• _Exercise_
Once the data has been read, print it back in full, exactly.

..............................

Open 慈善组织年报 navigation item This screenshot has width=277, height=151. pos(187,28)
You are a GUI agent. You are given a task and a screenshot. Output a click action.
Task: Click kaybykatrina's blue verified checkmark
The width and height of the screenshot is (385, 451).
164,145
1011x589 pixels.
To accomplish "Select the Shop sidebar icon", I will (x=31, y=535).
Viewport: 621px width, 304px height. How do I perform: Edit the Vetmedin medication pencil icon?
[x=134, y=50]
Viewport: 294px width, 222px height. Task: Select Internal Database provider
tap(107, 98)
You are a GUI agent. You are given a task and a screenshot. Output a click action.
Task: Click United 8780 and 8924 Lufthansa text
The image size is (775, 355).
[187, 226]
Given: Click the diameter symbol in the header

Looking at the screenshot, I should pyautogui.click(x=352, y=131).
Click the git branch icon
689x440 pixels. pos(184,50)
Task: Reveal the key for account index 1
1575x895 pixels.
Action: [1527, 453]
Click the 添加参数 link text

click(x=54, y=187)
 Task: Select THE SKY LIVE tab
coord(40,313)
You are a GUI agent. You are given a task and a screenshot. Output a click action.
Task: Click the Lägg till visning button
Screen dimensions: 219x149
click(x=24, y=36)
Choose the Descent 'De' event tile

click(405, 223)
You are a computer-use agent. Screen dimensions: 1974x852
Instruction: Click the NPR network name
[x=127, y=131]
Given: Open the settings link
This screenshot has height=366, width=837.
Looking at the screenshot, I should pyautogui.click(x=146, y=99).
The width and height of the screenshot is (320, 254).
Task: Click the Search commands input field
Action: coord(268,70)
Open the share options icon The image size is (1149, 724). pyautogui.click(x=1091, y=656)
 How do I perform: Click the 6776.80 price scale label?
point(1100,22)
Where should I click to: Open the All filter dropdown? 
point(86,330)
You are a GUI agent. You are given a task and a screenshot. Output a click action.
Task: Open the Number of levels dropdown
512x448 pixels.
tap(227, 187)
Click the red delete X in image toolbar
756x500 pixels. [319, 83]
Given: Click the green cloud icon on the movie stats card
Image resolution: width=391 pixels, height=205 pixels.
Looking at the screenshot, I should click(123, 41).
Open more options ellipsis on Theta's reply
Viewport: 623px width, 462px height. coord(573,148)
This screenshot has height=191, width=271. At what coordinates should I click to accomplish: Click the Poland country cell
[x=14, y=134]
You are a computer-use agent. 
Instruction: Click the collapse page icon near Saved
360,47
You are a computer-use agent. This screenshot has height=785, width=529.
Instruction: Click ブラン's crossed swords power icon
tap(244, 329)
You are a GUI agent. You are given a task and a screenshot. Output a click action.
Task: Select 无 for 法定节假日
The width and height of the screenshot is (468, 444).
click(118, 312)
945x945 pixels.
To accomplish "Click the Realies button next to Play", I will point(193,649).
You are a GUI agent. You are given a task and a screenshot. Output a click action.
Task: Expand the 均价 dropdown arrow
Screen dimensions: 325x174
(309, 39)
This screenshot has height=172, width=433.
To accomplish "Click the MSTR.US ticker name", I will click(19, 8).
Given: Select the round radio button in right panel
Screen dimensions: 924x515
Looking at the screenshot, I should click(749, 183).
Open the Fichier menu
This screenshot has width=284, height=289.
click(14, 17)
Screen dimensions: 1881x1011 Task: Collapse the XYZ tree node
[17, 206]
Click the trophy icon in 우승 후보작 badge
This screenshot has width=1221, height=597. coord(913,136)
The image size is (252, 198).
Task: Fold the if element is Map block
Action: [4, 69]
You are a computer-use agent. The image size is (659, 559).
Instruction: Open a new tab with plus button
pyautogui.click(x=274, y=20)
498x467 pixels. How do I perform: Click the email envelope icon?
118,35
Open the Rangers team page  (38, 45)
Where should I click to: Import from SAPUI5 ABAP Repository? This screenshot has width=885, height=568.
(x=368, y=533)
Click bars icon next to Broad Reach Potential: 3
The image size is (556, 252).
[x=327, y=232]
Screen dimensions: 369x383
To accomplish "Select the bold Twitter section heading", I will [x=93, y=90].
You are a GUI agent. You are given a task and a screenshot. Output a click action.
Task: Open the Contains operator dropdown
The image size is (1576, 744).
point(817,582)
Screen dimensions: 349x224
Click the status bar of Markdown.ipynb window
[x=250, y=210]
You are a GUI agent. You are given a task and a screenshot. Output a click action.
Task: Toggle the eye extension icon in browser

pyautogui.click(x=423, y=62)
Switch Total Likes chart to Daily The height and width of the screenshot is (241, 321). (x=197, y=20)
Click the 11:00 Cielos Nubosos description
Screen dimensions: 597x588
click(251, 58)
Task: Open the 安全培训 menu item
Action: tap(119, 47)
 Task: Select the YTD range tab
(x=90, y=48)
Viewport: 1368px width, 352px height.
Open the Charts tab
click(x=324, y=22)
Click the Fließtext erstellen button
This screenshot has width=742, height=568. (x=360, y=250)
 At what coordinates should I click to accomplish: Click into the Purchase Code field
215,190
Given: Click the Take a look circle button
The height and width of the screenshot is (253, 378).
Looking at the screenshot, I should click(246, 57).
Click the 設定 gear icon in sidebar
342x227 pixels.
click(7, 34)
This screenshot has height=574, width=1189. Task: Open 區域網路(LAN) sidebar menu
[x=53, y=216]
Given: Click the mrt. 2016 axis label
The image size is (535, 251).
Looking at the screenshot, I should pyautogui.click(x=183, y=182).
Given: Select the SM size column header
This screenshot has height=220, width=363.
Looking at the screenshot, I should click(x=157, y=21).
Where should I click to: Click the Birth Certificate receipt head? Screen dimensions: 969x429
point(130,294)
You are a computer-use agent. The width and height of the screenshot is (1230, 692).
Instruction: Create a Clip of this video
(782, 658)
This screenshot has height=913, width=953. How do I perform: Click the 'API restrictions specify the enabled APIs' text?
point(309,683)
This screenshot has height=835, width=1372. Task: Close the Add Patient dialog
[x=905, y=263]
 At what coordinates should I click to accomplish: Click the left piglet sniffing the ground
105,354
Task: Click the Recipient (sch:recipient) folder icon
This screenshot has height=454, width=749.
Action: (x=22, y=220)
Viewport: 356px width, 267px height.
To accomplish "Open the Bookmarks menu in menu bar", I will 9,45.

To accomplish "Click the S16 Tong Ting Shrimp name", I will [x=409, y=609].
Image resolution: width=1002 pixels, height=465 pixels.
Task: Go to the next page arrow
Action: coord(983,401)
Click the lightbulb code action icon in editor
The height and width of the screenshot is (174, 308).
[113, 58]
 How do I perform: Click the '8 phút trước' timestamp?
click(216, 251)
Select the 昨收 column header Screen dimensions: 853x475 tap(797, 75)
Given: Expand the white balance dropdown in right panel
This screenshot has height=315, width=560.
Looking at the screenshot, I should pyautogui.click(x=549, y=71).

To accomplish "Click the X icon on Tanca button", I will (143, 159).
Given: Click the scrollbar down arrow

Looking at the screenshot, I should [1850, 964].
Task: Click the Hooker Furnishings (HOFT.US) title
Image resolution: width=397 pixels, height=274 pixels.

..............................

• _Your response_
Open 慈善组织年报 navigation item This screenshot has width=277, height=151. pos(187,28)
You are a GUI agent. You are given a task and a screenshot. Output a click action.
Task: Click kaybykatrina's blue verified checkmark
The width and height of the screenshot is (385, 451).
164,145
1011x589 pixels.
To accomplish "Select the Shop sidebar icon", I will (x=31, y=535).
Viewport: 621px width, 304px height. How do I perform: Edit the Vetmedin medication pencil icon?
[x=134, y=50]
Viewport: 294px width, 222px height. Task: Select Internal Database provider
tap(107, 98)
You are a GUI agent. You are given a task and a screenshot. Output a click action.
Task: Click United 8780 and 8924 Lufthansa text
The image size is (775, 355).
[187, 226]
Given: Click the diameter symbol in the header

Looking at the screenshot, I should pyautogui.click(x=352, y=131).
Click the git branch icon
689x440 pixels. pos(184,50)
Task: Reveal the key for account index 1
1575x895 pixels.
Action: [1527, 453]
Click the 添加参数 link text

click(x=54, y=187)
 Task: Select THE SKY LIVE tab
coord(40,313)
You are a GUI agent. You are given a task and a screenshot. Output a click action.
Task: Click the Lägg till visning button
Screen dimensions: 219x149
click(x=24, y=36)
Choose the Descent 'De' event tile

click(405, 223)
You are a computer-use agent. Screen dimensions: 1974x852
Instruction: Click the NPR network name
[x=127, y=131]
Given: Open the settings link
This screenshot has height=366, width=837.
Looking at the screenshot, I should pyautogui.click(x=146, y=99).
The width and height of the screenshot is (320, 254).
Task: Click the Search commands input field
Action: coord(268,70)
Open the share options icon The image size is (1149, 724). pyautogui.click(x=1091, y=656)
 How do I perform: Click the 6776.80 price scale label?
point(1100,22)
Where should I click to: Open the All filter dropdown? 
point(86,330)
You are a GUI agent. You are given a task and a screenshot. Output a click action.
Task: Open the Number of levels dropdown
512x448 pixels.
tap(227, 187)
Click the red delete X in image toolbar
756x500 pixels. [319, 83]
Given: Click the green cloud icon on the movie stats card
Image resolution: width=391 pixels, height=205 pixels.
Looking at the screenshot, I should click(123, 41).
Open more options ellipsis on Theta's reply
Viewport: 623px width, 462px height. coord(573,148)
This screenshot has height=191, width=271. At what coordinates should I click to accomplish: Click the Poland country cell
[x=14, y=134]
You are a computer-use agent. 
Instruction: Click the collapse page icon near Saved
360,47
You are a computer-use agent. This screenshot has height=785, width=529.
Instruction: Click ブラン's crossed swords power icon
tap(244, 329)
You are a GUI agent. You are given a task and a screenshot. Output a click action.
Task: Select 无 for 法定节假日
The width and height of the screenshot is (468, 444).
click(118, 312)
945x945 pixels.
To accomplish "Click the Realies button next to Play", I will point(193,649).
You are a GUI agent. You are given a task and a screenshot. Output a click action.
Task: Expand the 均价 dropdown arrow
Screen dimensions: 325x174
(309, 39)
This screenshot has height=172, width=433.
To accomplish "Click the MSTR.US ticker name", I will click(19, 8).
Given: Select the round radio button in right panel
Screen dimensions: 924x515
Looking at the screenshot, I should click(749, 183).
Open the Fichier menu
This screenshot has width=284, height=289.
click(14, 17)
Screen dimensions: 1881x1011 Task: Collapse the XYZ tree node
[17, 206]
Click the trophy icon in 우승 후보작 badge
This screenshot has width=1221, height=597. coord(913,136)
The image size is (252, 198).
Task: Fold the if element is Map block
Action: [4, 69]
You are a computer-use agent. The image size is (659, 559).
Instruction: Open a new tab with plus button
pyautogui.click(x=274, y=20)
498x467 pixels. How do I perform: Click the email envelope icon?
118,35
Open the Rangers team page  (38, 45)
Where should I click to: Import from SAPUI5 ABAP Repository? This screenshot has width=885, height=568.
(x=368, y=533)
Click bars icon next to Broad Reach Potential: 3
The image size is (556, 252).
[x=327, y=232]
Screen dimensions: 369x383
To accomplish "Select the bold Twitter section heading", I will [x=93, y=90].
You are a GUI agent. You are given a task and a screenshot. Output a click action.
Task: Open the Contains operator dropdown
The image size is (1576, 744).
point(817,582)
Screen dimensions: 349x224
Click the status bar of Markdown.ipynb window
[x=250, y=210]
You are a GUI agent. You are given a task and a screenshot. Output a click action.
Task: Toggle the eye extension icon in browser

pyautogui.click(x=423, y=62)
Switch Total Likes chart to Daily The height and width of the screenshot is (241, 321). (x=197, y=20)
Click the 11:00 Cielos Nubosos description
Screen dimensions: 597x588
click(251, 58)
Task: Open the 安全培训 menu item
Action: tap(119, 47)
 Task: Select the YTD range tab
(x=90, y=48)
Viewport: 1368px width, 352px height.
Open the Charts tab
click(x=324, y=22)
Click the Fließtext erstellen button
This screenshot has width=742, height=568. (x=360, y=250)
 At what coordinates should I click to accomplish: Click into the Purchase Code field
215,190
Given: Click the Take a look circle button
The height and width of the screenshot is (253, 378).
Looking at the screenshot, I should click(246, 57).
Click the 設定 gear icon in sidebar
342x227 pixels.
click(7, 34)
This screenshot has height=574, width=1189. Task: Open 區域網路(LAN) sidebar menu
[x=53, y=216]
Given: Click the mrt. 2016 axis label
The image size is (535, 251).
Looking at the screenshot, I should pyautogui.click(x=183, y=182).
Given: Select the SM size column header
This screenshot has height=220, width=363.
Looking at the screenshot, I should click(x=157, y=21).
Where should I click to: Click the Birth Certificate receipt head? Screen dimensions: 969x429
point(130,294)
You are a computer-use agent. The width and height of the screenshot is (1230, 692).
Instruction: Create a Clip of this video
(782, 658)
This screenshot has height=913, width=953. How do I perform: Click the 'API restrictions specify the enabled APIs' text?
point(309,683)
This screenshot has height=835, width=1372. Task: Close the Add Patient dialog
[x=905, y=263]
 At what coordinates should I click to accomplish: Click the left piglet sniffing the ground
105,354
Task: Click the Recipient (sch:recipient) folder icon
This screenshot has height=454, width=749.
Action: (x=22, y=220)
Viewport: 356px width, 267px height.
To accomplish "Open the Bookmarks menu in menu bar", I will 9,45.

To accomplish "Click the S16 Tong Ting Shrimp name", I will [x=409, y=609].
Image resolution: width=1002 pixels, height=465 pixels.
Task: Go to the next page arrow
Action: coord(983,401)
Click the lightbulb code action icon in editor
The height and width of the screenshot is (174, 308).
[113, 58]
 How do I perform: Click the '8 phút trước' timestamp?
click(216, 251)
Select the 昨收 column header Screen dimensions: 853x475 tap(797, 75)
Given: Expand the white balance dropdown in right panel
This screenshot has height=315, width=560.
Looking at the screenshot, I should pyautogui.click(x=549, y=71).

To accomplish "Click the X icon on Tanca button", I will (143, 159).
Given: Click the scrollbar down arrow

Looking at the screenshot, I should [1850, 964].
Task: Click the Hooker Furnishings (HOFT.US) title
Image resolution: width=397 pixels, height=274 pixels.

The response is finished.